New research spearheaded by Associate Professor of Cognitive Neuroscience Gabriela Rosenblau and a team of scholars is yielding insights into how autistic and non-autistic people learn about one another’s preferences.
In a study in the journal Nature Mental Health, the researchers suggest that both groups rely on similar learning strategies; however, key differences may help understand how autistic and non-autistic peers understand one another.
The research—led by Rosenblau, director of the Cognitive Neuroscience Doctoral Program at the Columbian College of Arts and Sciences, and PhD student Shannon Cahalan—examines whether autistic and non-autistic adolescents apply different types of social knowledge and learning strategies when inferring the preferences of others.
The team recruited large samples of autistic and non-autistic individuals who participated in an online study. In the first experiment, they captured participants’ personal preferences for certain food and activities. Next, they compared how non-autistic adults and autistic adolescents inferred the food and activity preferences of both autistic and non-autistic adolescents.
The study, titled “Modeling how autistic and non-autistic groups learn about their own and each other’s preferences,” found that:
- Autistic participants exhibited greater variability in their personal preferences for foods and activities than their non-autistic peers, underscoring the heterogeneity of this population and the limitations of inferring individual preferences from group-level patterns.
- Both autistic adolescents and non-autistic adults were less accurate at predicting the preferences of autistic adolescents.
- Both autistic and non-autistic participants relied on similar learning strategies to make their predictions and used additional feedback to update their predictions.
- As autistic severity increased, however, learning rates and the ability to update preference predictions based on feedback were lower.
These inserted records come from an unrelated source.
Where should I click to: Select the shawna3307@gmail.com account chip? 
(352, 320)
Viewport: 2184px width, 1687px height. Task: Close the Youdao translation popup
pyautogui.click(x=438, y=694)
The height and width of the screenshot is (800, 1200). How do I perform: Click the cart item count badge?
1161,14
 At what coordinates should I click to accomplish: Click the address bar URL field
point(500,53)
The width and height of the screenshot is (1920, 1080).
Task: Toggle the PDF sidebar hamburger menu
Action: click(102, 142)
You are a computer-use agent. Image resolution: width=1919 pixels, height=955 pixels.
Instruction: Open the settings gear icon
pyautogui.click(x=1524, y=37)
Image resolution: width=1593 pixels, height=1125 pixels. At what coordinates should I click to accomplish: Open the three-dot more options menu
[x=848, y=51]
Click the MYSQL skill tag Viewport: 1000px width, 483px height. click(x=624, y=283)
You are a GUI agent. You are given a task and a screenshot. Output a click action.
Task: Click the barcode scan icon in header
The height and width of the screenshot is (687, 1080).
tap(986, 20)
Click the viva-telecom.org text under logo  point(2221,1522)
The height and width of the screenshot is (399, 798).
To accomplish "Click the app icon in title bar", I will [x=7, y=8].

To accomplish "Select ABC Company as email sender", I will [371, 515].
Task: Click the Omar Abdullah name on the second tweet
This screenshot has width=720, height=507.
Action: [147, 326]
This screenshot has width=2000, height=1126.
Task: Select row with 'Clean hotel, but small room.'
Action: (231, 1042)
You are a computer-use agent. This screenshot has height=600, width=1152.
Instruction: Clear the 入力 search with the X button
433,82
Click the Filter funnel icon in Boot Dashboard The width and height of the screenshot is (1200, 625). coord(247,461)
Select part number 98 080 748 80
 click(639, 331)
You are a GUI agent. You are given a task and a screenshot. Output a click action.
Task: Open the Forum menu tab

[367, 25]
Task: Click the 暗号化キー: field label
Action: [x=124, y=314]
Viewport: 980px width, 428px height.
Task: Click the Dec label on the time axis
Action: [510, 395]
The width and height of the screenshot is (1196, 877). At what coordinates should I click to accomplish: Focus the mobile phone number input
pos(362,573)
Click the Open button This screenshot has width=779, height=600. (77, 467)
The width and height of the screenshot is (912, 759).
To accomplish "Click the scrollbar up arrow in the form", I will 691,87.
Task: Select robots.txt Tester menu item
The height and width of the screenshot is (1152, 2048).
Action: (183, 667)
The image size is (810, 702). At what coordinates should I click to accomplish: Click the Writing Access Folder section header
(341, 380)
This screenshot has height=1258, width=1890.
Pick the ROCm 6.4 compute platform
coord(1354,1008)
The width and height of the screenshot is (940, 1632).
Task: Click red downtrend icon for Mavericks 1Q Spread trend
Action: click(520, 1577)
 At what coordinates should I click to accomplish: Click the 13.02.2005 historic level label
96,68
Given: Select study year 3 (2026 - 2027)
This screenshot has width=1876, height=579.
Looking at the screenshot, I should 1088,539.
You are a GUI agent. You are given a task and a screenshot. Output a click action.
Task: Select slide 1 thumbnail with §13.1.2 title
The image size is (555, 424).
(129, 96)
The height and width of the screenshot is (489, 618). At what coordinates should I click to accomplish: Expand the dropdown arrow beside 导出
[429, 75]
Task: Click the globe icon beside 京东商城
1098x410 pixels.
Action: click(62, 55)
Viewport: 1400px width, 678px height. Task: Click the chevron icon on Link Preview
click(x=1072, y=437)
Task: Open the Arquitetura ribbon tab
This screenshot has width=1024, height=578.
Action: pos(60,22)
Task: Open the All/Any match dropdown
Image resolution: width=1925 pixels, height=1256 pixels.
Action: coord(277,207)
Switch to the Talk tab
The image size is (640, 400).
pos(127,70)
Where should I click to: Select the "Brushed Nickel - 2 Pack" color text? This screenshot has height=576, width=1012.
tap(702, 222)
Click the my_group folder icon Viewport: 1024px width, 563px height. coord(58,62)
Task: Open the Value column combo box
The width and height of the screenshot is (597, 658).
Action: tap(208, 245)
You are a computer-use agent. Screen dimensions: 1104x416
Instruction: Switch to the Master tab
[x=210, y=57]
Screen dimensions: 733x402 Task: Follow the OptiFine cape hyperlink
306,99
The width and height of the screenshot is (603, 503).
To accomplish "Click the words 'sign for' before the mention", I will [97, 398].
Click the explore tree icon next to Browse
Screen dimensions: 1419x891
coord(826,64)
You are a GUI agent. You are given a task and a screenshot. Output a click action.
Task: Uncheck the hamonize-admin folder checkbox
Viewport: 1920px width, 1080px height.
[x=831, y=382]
“These results suggest that misunderstandings between autistic and non-autistic people may not stem from fundamentally different learning mechanisms,” Rosenblau said. “Instead, they may arise because autistic individuals’ preferences are more varied, making them harder to predict using typical social assumptions.”
The research, which was supported by the National Institute of Mental Health, offers new evidence for the “double empathy problem,” a theory that suggests that communication barriers between autistic and non-autistic people arise from differences in how each group interprets the social world, rather than from a lack of empathy in autistic individuals.
According to Rosenblau, the work highlights the value of combining large datasets with computational modeling to better understand social learning in autism. The framework may also help researchers identify meaningful differences within the autism spectrum that could inform future interventions.